## [Work request]
Give back exactly the lines of the data below, starting with the line that has "ほうれん草と鶏肉の豆乳クリーム煮 (266, 491)" and going on through the line that has "ربات های معامله گر فارکس".

::: Materials provided :::

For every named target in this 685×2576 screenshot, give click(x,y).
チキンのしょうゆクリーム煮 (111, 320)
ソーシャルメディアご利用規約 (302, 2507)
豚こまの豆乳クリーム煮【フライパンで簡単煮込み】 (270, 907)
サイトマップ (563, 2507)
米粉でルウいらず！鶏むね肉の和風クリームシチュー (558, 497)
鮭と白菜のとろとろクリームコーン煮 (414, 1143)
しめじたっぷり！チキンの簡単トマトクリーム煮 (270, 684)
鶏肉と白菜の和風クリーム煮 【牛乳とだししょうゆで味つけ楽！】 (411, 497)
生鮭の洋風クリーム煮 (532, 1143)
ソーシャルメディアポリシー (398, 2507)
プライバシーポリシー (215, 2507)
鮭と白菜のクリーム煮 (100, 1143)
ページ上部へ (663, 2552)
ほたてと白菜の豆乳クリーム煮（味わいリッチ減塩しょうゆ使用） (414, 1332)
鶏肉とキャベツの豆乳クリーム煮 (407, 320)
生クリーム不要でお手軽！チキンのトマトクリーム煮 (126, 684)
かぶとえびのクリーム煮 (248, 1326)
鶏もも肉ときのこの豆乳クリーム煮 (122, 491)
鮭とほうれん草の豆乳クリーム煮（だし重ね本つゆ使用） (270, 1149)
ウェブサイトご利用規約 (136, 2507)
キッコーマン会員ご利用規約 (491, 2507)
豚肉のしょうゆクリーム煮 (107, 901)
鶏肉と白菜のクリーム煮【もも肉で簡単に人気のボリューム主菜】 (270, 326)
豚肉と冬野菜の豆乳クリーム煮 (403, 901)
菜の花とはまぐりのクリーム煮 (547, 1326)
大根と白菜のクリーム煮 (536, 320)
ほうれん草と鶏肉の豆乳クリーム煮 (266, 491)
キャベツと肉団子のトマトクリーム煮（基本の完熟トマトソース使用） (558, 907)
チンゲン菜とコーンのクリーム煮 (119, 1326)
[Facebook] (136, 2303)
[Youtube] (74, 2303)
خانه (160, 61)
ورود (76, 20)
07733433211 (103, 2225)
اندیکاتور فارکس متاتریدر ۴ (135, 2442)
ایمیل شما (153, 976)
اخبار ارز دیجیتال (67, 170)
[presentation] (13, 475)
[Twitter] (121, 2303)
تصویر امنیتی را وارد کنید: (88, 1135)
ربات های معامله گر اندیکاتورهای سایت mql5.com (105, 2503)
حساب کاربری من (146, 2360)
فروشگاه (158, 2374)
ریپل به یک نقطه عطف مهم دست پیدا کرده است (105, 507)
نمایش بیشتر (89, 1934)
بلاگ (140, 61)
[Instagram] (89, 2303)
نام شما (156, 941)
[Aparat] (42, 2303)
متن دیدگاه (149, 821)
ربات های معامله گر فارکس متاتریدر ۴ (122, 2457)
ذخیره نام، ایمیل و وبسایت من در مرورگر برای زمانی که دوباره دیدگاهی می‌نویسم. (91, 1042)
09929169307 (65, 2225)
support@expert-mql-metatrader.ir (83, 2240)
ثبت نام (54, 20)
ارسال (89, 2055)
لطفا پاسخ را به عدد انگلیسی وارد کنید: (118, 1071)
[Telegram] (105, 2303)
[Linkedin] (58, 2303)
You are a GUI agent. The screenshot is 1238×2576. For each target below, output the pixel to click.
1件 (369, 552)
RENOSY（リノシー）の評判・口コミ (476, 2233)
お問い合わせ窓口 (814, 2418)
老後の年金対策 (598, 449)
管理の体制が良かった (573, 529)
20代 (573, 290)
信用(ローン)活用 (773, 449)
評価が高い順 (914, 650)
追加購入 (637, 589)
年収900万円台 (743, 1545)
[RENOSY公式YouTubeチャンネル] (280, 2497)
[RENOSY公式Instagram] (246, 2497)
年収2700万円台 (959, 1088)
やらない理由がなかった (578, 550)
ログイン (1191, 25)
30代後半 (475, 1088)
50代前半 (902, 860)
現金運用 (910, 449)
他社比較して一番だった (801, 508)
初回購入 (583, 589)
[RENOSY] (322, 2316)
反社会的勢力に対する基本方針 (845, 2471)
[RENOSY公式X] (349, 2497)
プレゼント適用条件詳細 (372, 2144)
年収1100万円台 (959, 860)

:::

## [Expected answer]
ほうれん草と鶏肉の豆乳クリーム煮 (266, 491)
キャベツと肉団子のトマトクリーム煮（基本の完熟トマトソース使用） (558, 907)
チンゲン菜とコーンのクリーム煮 (119, 1326)
[Facebook] (136, 2303)
[Youtube] (74, 2303)
خانه (160, 61)
ورود (76, 20)
07733433211 (103, 2225)
اندیکاتور فارکس متاتریدر ۴ (135, 2442)
ایمیل شما (153, 976)
اخبار ارز دیجیتال (67, 170)
[presentation] (13, 475)
[Twitter] (121, 2303)
تصویر امنیتی را وارد کنید: (88, 1135)
ربات های معامله گر اندیکاتورهای سایت mql5.com (105, 2503)
حساب کاربری من (146, 2360)
فروشگاه (158, 2374)
ریپل به یک نقطه عطف مهم دست پیدا کرده است (105, 507)
نمایش بیشتر (89, 1934)
بلاگ (140, 61)
[Instagram] (89, 2303)
نام شما (156, 941)
[Aparat] (42, 2303)
متن دیدگاه (149, 821)
ربات های معامله گر فارکس متاتریدر ۴ (122, 2457)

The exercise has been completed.